> **TEXT PROVIDED**
I loved the game, but i wanted to choke the fowards on the bulls, they kept fumbling GREAT passes by both KH and Duhan, and i really wanted to Choke Chandler on a lot of plays, hes had the ball slaped from him like 3 times, and he fumbled a great pass from Gordon. But other then that i was impressed with Chandlers shooting.


----------



## truebluefan (May 27, 2002)

In the words of Neil Funk..."OH MY!" 

Nice all around game. Bulls put it together tonight.


----------



## spongyfungy (Oct 22, 2003)

> Originally posted by <b>bullet</b>!
> Good example of misleading stats - If u check the Box score - Eddy is our most efficient player tonight - what a laugh , good for trade Value...


You gotta admit. Curry looked good out there right from the beginning. He was shelved because of those fouls but he came back in and still brought his game. He was playing out of his mind. that circus off the glass shot was too funny.

We really controlled their postgame. Z and Gooden never got good positioning.


----------



## bullet (Jul 1, 2003)

Box score 

Crazy team.

can anyone brief about Deng defense on Bron , cause his offense looks shakey on the statline , tired???


----------



## spongyfungy (Oct 22, 2003)

> Originally posted by <b>OziBull</b>!
> Can someone PLEASE post a video of gordons dunk PLEASE?


sure.


----------



## Ron Mexico (Feb 14, 2004)

> Originally posted by <b>spongyfungy</b>!
> Skiles mentioned the P-word to the team. only 4 games out of 8th. ooh..


:no: true but 3-13, I would till they won more game or put some sort of winning streak to even mention the p word


----------



## thebizkit69u (Feb 12, 2003)

Correct me if iam wrong, but iam guessing the Cavs never tied the game, and never even got closer then 7 down. the closest the cavs got to the bulls where when the game was 0-0.


----------



## superdave (Jul 16, 2002)

> Originally posted by <b>bullet</b>!
> Box score
> 
> Crazy team.
> ...


Deng played farely well against Lebron... and he looks like he's really making strides defensively. He's very fundamentally sound even as a rook. I think his length is really a great asset and helps him guard quicker players


----------



## bullet (Jul 1, 2003)

Did we hold the Cavs to 0.363 fg% , or was it more their work????


----------



## spongyfungy (Oct 22, 2003)

> Originally posted by <b>bullet</b>!
> Box score
> 
> Crazy team.
> ...


Deng offensively and defensively matched very well. that alleyoop and crossover he did on Lebron was great. Deng really shadowed Lebron and always tried to answer every time Deng showed him up. Lebron had to make some tough shots though. not too many gimmes.

Lebron's teammates would get passes from him but the Bulls just played too good defense.


----------



## bullet (Jul 1, 2003)

> Originally posted by <b>superdave</b>!
> 
> 
> Deng played farely well against Lebron... and he looks like he's really making strides defensively. He's very fundamentally sound even as a rook. I think his length is really a great asset and helps him guard quicker players


Thats good.

He's long , quite athletic , willing and smart on the court.all those should make him a very good defensive player , for sure. U don't need more then that , and it starts with willingness...

> **DATA EXCERPT**
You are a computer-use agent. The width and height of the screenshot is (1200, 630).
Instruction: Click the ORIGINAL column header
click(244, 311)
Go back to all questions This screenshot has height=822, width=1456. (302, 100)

> **PROBLEM**
Continue the forum thread about the Bulls game against the Cavaliers, adding new posts after the last one shown.

> **ANSWER FOR THIS EXERCISE**
----------



## rwj333 (Aug 10, 2002)

> Originally posted by <b>spongyfungy</b>!
> 
> 
> You gotta admit. Curry looked good out there right from the beginning. He was shelved because of those fouls but he came back in and still brought his game. He was playing out of his mind. that circus off the glass shot was too funny.
> ...


Curry looked okay, he did some of it against Varejao, which really isn't that impressive. It's a lot easier to play when the pressure is off, something that usually doesn't happen due to pressure or Skiles. 

The Cavs played badly, but a 28 point win is impressive no matter how you cut it.


----------



## bullet (Jul 1, 2003)

> Originally posted by <b>spongyfungy</b>!
> 
> 
> Deng offensively and defensively matched very well. that alleyoop and crossover he did on Lebron was great. Deng really shadowed Lebron and always tried to answer every time Deng showed him up. Lebron had to make some tough shots though. not too many gimmes.
> ...


Finally good D!

Good job Deng , I guess he had his hands full...


----------



## jnrjr79 (Apr 18, 2003)

> Originally posted by <b>bullet</b>!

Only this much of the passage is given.